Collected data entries
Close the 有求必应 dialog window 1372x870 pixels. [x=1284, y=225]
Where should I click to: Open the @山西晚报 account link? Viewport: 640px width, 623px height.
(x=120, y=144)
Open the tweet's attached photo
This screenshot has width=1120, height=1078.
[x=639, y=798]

PROBLEM TO SOLVE:
Every line of the data above is to be copied out exactly.

ANSWER SECTION:
Close the 有求必应 dialog window 1372x870 pixels. [x=1284, y=225]
Where should I click to: Open the @山西晚报 account link? Viewport: 640px width, 623px height.
(x=120, y=144)
Open the tweet's attached photo
This screenshot has width=1120, height=1078.
[x=639, y=798]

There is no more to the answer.